たとえば相続同意書に「遺産のうち預金は長男が全額相続する」と記載されていれば、その相続同意書をもとに、銀行側は長男に対して預金を全額引き渡します。
すべての相続人が相続同意書の内容を理解して承認したのであれば、相続同意書は各手続きをスムーズに進めることができる書類となります。
遺産分割協議書との違い
相続人の合意内容を示す書類には「遺産分割協議書」もあります。
相続同意書と遺産分割協議書はどのような違いがあるか確認します。
遺産全体の分け方を示すかどうか
遺産分割協議書と相続同意書の違いは『遺産全体』の分け方を示すのか 『特定の遺産』の分け方を示すのか、という点です。
遺産分割協議書は『遺産全体』についての分け方を記載します。
一方相続同意書の場合、特定の銀行預金や車などの『特定の遺産』についての分け方を記載するのが一般的です。
相続同意書の方が遺産分割協議書より簡単な書面になります。
遺産分割協議書を作成するのが手間になる場合や、一部の遺産だけを先に分けてしまいたいときに相続同意書が役立ちます。
不動産登記に使えるのは遺産分割協議書のみ
不動産を相続した場合の相続登記は、遺産分割協議書がなければ登記することができません。

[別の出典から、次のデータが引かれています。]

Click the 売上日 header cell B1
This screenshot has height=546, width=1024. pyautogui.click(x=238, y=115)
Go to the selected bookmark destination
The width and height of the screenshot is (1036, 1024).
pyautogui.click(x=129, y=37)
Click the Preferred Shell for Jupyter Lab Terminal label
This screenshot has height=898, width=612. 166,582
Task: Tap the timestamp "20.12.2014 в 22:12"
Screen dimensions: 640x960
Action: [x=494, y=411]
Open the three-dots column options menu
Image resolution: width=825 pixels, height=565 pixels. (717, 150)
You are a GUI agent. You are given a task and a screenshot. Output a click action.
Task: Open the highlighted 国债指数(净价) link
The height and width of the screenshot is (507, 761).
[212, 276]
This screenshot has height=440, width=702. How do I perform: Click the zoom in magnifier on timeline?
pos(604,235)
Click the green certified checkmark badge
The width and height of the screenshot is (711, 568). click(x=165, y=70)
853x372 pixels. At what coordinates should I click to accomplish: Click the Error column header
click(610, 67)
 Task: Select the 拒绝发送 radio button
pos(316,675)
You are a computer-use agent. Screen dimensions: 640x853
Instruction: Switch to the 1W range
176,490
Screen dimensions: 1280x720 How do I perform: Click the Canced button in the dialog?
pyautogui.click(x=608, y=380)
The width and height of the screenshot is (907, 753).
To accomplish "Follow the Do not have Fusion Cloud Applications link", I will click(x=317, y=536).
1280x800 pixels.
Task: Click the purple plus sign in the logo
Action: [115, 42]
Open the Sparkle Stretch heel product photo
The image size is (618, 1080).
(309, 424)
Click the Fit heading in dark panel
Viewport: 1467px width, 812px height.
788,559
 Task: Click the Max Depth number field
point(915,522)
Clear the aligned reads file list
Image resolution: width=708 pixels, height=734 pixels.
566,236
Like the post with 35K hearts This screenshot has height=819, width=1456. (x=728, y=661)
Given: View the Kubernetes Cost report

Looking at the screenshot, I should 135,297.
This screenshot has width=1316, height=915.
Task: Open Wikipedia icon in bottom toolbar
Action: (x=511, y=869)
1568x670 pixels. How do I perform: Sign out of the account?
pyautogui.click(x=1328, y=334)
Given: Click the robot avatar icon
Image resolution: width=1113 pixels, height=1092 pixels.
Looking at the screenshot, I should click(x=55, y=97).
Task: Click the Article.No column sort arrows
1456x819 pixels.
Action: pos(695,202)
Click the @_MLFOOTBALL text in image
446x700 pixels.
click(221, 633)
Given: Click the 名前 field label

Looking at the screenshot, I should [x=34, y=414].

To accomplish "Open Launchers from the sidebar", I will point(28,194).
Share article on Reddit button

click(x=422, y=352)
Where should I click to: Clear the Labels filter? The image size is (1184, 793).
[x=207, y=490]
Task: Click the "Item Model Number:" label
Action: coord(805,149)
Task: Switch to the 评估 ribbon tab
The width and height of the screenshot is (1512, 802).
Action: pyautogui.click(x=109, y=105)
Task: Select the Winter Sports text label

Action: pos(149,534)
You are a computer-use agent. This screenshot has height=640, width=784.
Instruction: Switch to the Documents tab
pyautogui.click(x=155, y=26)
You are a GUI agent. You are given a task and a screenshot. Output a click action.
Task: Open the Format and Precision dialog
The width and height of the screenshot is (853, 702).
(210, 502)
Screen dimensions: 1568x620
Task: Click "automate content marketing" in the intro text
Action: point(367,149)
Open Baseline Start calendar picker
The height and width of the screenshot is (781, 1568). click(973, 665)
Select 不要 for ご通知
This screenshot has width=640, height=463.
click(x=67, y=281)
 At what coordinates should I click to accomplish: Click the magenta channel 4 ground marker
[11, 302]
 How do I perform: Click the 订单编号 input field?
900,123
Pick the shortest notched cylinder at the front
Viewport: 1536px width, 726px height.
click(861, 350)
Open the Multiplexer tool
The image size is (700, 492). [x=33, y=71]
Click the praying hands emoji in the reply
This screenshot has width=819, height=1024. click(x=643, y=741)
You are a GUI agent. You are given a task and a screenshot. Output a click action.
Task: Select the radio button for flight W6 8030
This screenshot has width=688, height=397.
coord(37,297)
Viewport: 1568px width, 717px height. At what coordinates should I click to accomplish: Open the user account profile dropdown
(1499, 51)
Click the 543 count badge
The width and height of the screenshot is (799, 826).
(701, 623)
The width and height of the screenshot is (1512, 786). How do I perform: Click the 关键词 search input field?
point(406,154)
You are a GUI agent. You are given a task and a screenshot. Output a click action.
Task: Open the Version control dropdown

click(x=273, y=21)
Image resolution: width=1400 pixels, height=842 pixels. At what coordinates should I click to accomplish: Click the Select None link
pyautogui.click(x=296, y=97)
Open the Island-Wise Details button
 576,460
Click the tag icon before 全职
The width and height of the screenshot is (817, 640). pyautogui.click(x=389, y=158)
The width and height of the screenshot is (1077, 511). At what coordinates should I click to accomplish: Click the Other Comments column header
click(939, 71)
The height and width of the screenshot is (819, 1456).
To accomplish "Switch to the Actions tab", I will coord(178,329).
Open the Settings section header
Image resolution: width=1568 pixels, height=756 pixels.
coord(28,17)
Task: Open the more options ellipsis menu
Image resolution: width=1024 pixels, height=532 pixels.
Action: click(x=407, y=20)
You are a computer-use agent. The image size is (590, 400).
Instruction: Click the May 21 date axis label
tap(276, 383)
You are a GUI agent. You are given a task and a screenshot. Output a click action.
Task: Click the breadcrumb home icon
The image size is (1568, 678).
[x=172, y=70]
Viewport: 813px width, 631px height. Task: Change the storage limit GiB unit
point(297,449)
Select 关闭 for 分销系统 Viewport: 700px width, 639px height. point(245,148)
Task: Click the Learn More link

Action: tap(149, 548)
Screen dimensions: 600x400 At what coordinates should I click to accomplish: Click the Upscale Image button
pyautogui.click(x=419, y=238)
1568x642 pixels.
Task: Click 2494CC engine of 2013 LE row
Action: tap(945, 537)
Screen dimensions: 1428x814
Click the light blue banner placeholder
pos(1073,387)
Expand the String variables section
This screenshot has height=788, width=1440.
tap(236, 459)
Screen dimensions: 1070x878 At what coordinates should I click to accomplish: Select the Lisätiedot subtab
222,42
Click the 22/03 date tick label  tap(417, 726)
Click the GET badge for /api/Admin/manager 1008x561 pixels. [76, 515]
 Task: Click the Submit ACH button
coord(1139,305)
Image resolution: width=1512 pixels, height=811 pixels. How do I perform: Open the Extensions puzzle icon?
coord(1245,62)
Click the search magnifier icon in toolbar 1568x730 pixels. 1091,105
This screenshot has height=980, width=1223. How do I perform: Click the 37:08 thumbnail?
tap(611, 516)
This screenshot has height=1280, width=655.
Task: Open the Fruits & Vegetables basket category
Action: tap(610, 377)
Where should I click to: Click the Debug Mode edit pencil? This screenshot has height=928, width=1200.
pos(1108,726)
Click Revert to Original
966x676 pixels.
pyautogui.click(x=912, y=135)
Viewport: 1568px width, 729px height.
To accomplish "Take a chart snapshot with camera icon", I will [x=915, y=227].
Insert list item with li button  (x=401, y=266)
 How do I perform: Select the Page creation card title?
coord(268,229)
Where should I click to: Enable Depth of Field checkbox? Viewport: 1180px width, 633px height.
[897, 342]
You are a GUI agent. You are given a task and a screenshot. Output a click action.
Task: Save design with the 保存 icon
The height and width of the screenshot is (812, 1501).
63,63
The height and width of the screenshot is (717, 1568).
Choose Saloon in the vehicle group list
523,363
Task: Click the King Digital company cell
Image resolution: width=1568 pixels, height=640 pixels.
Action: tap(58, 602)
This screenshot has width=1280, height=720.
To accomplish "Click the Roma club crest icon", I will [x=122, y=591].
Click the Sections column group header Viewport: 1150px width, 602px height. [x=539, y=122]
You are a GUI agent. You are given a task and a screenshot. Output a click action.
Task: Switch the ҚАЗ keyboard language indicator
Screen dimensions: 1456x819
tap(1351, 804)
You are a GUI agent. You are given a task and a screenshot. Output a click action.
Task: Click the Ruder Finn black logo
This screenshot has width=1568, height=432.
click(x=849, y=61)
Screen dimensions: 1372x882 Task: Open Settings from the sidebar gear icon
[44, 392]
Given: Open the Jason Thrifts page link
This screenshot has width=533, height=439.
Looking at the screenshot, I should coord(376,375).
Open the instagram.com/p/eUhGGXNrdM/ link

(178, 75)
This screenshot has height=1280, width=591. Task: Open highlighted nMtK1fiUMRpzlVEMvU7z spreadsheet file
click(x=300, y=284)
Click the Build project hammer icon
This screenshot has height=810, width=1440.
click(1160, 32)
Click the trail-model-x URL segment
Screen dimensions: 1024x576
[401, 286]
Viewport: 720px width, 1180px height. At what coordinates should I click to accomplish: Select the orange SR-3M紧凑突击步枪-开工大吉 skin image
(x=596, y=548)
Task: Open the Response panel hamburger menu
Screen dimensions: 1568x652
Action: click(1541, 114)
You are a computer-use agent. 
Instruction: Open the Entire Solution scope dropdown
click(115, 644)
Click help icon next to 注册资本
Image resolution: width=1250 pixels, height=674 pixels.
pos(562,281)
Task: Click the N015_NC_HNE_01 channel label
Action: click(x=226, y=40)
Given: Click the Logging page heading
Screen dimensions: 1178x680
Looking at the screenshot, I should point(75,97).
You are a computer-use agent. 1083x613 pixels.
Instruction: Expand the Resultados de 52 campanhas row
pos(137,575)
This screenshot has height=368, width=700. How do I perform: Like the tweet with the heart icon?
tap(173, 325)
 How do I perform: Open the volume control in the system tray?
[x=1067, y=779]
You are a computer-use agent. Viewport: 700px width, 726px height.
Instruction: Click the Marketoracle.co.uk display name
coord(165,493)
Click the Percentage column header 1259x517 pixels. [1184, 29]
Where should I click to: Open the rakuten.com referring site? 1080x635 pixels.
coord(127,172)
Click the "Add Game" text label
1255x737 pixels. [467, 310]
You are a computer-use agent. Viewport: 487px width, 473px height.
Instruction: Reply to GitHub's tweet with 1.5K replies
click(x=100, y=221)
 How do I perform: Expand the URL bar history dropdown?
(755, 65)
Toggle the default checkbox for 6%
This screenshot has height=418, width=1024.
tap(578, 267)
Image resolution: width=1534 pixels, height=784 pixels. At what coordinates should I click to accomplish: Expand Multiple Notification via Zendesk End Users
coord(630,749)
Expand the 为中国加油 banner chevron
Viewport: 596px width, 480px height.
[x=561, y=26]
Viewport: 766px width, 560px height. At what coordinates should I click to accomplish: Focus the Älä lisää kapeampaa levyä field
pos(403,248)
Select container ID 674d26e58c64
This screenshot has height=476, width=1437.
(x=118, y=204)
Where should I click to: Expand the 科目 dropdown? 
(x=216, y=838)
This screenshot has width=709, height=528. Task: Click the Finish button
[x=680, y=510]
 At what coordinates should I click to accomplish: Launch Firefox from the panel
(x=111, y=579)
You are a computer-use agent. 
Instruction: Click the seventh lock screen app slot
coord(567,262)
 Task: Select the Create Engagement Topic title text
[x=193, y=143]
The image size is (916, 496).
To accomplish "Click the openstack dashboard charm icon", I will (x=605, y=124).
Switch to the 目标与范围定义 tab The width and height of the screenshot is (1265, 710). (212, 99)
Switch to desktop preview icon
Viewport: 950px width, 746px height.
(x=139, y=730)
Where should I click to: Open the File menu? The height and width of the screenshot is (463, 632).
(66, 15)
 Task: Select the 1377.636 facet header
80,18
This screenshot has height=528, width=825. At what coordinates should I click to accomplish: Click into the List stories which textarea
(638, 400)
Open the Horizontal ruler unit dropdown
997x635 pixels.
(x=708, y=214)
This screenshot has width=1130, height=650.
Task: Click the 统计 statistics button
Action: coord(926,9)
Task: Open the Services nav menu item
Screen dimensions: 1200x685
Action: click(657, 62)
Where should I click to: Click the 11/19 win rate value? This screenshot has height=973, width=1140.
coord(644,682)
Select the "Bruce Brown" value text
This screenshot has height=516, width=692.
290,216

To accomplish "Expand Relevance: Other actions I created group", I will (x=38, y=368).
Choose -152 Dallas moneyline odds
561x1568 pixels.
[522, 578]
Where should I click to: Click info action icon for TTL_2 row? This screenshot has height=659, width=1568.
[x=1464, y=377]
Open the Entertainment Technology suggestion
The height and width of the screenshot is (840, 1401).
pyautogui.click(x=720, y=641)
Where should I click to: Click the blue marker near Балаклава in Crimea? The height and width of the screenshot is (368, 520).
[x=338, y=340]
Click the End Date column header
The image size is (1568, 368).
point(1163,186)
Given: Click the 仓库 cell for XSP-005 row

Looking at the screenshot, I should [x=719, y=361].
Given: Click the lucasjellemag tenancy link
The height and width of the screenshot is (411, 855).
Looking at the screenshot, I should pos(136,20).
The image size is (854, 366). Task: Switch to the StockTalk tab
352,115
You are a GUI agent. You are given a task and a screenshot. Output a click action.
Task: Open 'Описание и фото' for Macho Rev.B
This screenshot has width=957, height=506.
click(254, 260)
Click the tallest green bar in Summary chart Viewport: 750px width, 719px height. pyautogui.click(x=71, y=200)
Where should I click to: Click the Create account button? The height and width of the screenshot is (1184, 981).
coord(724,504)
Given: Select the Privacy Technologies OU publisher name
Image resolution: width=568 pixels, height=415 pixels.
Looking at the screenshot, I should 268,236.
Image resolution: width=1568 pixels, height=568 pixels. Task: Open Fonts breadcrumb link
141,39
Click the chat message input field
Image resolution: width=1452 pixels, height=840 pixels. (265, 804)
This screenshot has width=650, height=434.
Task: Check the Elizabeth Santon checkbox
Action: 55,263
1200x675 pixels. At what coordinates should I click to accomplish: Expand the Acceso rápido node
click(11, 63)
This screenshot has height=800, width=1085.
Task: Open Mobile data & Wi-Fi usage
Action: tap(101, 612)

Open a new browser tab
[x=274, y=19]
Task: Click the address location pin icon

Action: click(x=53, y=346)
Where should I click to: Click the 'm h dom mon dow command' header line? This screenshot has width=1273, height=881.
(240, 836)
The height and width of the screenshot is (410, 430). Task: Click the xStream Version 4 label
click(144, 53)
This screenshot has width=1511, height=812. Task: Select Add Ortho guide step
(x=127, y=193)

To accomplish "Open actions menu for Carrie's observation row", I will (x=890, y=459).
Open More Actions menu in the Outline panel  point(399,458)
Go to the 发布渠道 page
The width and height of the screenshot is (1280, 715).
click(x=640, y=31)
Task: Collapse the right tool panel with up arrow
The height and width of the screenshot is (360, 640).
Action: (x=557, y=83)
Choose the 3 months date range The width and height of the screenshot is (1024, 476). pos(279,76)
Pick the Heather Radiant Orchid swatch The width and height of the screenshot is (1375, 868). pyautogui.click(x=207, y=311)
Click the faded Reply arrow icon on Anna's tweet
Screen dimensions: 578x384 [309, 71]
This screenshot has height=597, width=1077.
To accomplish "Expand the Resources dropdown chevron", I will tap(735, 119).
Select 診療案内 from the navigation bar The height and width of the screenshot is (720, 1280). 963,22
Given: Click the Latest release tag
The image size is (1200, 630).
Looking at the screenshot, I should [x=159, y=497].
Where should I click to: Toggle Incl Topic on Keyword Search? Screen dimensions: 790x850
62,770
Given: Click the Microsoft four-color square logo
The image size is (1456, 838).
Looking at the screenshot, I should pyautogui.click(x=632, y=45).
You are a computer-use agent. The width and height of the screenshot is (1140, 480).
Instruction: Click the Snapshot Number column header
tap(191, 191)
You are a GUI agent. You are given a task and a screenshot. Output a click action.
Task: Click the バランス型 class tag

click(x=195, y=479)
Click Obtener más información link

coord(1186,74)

相続人が簡易に作成した相続同意書では登記申請を受け付けてもらえないため注意が必要です。
相続同意書が必要な手続き、場面
相続同意書が必要となるのはどのような時か確認していきます。
預貯金を解約したい
遺産分割協議自体は済んでいないけれど、先に預貯金の相続人だけ決まった場合や、遺産分割協議書を作成するのが大変で先に預貯金だけ払い戻したい場合などには、作成が簡単な相続同意書を利用することができます。
車の名義変更
車の名義変更をするときには遺産分割協議書が必要とされます。
ただ運輸局の紹介している書式には、特定の車に関する同意のみ示すものとなっているので、実質的には相続同意書と同じものとなります。
許認可が必要な事業の承継
事業経営に必要な許認可を、相続同意書によって引き継げるケースがあります。
- 理容室、美容室
- 食品営業許可(飲食店、食品製造、食品販売など)
- 興業場
- 公衆浴場
- たばこ販売
- クリーニング業
許認可に関しては所轄庁によって取扱いが異なるため、すべてのケースにおいて相続同意書により手続きができるとは限りません。
詳しくは個別に問い合わせてください。
相続同意書が不要なケース
以下のようなケースであればは相続同意書は不要になります。
相続人が一人
相続人が一人の場合、他の相続人による同意は不要です。
相続同意書がなくても各種の相続手続きが可能となります。
遺言によって指定されている
遺言によって相続方法が指定されている場合には、遺言書を使って相続手続きができます。
相続同意書を作成する必要はありません。
遺産分割協議書を作成した
正式な遺産分割協議書の作成が完了していれば、遺産分割協議書を使って相続手続きができます。
相続同意書を作成する必要はありません。
ただし遺産分割協議書を持ち出して紛失するリスクが気になる場合などには、別途相続同意書を作成しても差し支えありません。
相続同意書の作成方法
相続同意書に記載する内容は以下のとおりです。
▼被相続人の氏名、生年月日、死亡年月日、住所
まずは亡くなった方の氏名と生年月日、死亡年月日、住所を記載します。
誰の遺産なのかを特定できるようにします。
▼相続される遺産の内容
たとえば預貯金なら金融機関名、支店名、預金の種類や預金番号を記入します。
▼相続人全員が合意したこと
相続人全員が、遺産の分け方に合意した事実を示します。
▼相続人全員の署名押印
相続人が全員「実印」で署名押印する必要があります。
印鑑証明書も添付します。
▼作成日付
相続同意書には「作成日付」も入れる必要があります。
相続同意書によって預貯金の払い戻しを行うときには、戸籍謄本などの相続を証する資料も必要となります。
事前に金融機関へ問い合わせてから手続きしましょう。
まとめ
今回は相続同意書について解説しました。
相続同意書は遺産分割協議書よりも簡単に作成できるため、早めに預貯金払い戻しなどを受けたい場合には活用することができます。
ご自身たちで作成することも可能ですが、法律専門家へ依頼すれば間違いありません。
少しでも不安な点や疑問点があるときも、まずは相談してみることです。
豊富な知識や経験から、状況にあった的確なアドバイスを得ることができます。
事前に予防措置を講じることが、揉め事を避けるために何より重要です。